Independent journalist Eric Greatwood was hit in the groin by a crowd-control projectile while covering a protest in Portland, Oregon, on June 30, 2020.
The Portland-based journalist was documenting one of the many protests that have broken out across the U.S. in response to police violence and in support of the Black Lives Matter movement following the May 25 death of George Floyd. The U.S. Press Freedom Tracker is documenting assaults, arrests and other incidents involving journalists covering protests across the country.
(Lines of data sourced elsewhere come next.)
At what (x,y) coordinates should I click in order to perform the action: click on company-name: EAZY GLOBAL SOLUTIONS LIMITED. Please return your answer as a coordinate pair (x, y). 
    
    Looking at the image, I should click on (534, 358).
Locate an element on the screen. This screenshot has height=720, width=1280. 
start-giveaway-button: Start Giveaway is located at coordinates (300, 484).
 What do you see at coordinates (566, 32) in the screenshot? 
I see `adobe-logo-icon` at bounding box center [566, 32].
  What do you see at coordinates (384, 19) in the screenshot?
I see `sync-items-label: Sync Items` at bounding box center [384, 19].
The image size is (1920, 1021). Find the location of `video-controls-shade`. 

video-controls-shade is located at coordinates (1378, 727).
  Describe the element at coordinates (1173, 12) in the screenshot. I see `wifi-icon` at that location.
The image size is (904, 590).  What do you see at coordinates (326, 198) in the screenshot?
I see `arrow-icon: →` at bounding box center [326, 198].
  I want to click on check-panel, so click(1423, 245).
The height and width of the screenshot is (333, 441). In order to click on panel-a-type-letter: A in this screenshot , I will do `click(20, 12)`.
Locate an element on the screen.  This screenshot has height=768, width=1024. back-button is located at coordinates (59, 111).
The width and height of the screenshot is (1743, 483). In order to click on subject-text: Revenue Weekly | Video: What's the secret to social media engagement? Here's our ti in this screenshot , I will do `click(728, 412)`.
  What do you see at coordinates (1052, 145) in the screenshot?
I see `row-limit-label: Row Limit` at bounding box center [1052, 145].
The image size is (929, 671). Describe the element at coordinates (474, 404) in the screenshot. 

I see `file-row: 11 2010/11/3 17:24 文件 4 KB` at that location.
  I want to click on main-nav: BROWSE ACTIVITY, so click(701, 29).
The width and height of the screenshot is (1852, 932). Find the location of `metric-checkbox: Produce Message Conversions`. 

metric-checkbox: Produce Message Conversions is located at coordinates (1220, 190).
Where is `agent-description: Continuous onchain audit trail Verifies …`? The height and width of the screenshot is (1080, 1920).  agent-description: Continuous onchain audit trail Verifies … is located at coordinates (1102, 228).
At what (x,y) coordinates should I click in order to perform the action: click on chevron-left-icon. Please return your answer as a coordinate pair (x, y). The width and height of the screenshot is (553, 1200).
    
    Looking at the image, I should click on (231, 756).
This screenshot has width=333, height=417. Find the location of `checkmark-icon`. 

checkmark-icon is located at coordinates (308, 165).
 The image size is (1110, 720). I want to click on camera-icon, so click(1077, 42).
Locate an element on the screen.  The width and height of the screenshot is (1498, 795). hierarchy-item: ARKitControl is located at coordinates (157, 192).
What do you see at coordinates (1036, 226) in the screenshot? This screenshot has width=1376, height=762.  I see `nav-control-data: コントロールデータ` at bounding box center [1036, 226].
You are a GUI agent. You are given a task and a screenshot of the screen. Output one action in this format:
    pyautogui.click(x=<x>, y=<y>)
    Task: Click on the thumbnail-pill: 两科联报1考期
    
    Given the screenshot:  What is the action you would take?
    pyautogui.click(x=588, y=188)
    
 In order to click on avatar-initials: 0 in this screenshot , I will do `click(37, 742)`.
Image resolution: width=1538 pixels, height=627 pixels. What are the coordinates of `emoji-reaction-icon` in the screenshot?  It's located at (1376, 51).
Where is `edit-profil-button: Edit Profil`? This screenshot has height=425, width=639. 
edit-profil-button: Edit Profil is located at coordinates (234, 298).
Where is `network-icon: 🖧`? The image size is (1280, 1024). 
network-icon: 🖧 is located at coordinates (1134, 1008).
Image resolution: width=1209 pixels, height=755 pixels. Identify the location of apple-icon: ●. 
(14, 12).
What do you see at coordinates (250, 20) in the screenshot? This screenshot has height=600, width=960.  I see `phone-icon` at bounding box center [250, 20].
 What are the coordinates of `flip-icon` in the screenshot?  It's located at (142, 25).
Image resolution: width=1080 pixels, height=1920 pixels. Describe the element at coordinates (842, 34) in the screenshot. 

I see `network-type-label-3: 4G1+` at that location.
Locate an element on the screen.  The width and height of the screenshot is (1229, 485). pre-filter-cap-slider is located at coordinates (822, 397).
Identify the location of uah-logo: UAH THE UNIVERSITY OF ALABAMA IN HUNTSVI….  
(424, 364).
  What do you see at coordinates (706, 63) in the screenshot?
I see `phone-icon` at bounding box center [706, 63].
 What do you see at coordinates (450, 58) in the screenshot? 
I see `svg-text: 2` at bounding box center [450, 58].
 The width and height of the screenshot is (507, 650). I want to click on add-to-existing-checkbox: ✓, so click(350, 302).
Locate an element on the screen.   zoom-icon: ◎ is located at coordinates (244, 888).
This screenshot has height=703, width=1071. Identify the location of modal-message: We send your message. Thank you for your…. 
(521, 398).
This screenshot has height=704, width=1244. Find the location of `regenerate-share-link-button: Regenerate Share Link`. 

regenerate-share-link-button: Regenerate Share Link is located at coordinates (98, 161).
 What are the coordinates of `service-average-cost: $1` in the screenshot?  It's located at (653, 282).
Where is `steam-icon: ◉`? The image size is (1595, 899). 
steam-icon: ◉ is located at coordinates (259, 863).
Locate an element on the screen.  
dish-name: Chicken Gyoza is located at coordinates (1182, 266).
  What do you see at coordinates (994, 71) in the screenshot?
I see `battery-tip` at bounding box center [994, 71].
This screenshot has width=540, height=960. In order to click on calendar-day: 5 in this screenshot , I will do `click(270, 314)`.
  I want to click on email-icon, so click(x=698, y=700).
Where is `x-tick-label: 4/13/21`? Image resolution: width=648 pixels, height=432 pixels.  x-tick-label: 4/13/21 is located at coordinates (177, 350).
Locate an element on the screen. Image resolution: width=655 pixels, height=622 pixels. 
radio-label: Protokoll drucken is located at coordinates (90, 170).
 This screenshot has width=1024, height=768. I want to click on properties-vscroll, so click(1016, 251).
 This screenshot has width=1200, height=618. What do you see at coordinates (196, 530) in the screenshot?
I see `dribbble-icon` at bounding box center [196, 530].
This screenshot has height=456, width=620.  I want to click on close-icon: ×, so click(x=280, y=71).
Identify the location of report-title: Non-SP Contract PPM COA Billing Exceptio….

In Portland, nightly protests over Floyd’s death began on May 29, prompting Mayor Ted Wheeler to declare a curfew that lasted three days. Even after the nightly curfew was lifted, journalists continued to be targeted by police, according to a class-action lawsuit filed by the American Civil Liberties Union Foundation of Oregon. The suit resulted in a temporary restraining order and an agreement by the city in July not to arrest, harm or impede any journalists or legal observers.
The June 30 demonstration took place the day before a planned vote to extend the city’s contract with the police union. Protesters marched over a mile from Peninsula Park to the Portland Police Association (PPA) headquarters in North Portland.
Soon after protesters arrived at PPA offices around 9 p.m., the police declared an “unlawful assembly” and ordered them to disperse. Police used batons and less-lethal munitions to move protesters east, according to testimony by Greatwood and other plaintiffs in a motion filed by Don’t Shoot Portland, a police accountability group, to hold the city in contempt over a federal court ruling a few days earlier that restricted law enforcement’s use of less-lethal weapons in the Portland protests.
Greatwood, a U.S. Air Force veteran, had been filming protests in Portland almost daily since June 5 with a video camera mounted on a 20-foot pole. That night, a police officer called Greatwood by name, a detail he described as hair-raising.
Around 10:15 p.m., Greatwood was hit with a munition from an FN303 launcher while he was bending down to examine an unexploded smoke canister, according to court documents. The launchers are considered less-lethal, but have proven to be fatal in the past.
Portland Police Bureau Officer Brent Taylor, who fired the round, testified that he was concerned Greatwood would throw the canister back at the police line, but that he didn’t mean to aim at Gretwood’s groin.
But Greatwood, who had been wearing a helmet marked “press,” testified that he felt targeted, saying, “I believe that the police personally targeted me and intentionally aimed to shoot me in the groin.”
While U.S. District Judge Marco Hernandez ruled on Nov. 27 that several of the shooting incidents by police on June 30 violated the temporary restraining order restricting the use of less-lethal munitions, the judge found that the use of force against Greatwood was appropriate because he posed a threat when he examined the grenade.
The ruling came as a surprise to Greatwood, “I just want justice to be served,” he told the Tracker. “It’s hard for me to feel like any of it is fair, I feel like I was the most neutral, most labeled person there.”
Greatwood, who was livestreaming when he was hit, tried to hide his groaning from people who were tuned into his feed. “It was easily the most excruciating injury I’ve had happen to me,” he told the Tracker. Greatwood ended up going to the emergency room, where he was given basic first aid. The injury took more than a month to heal, he said.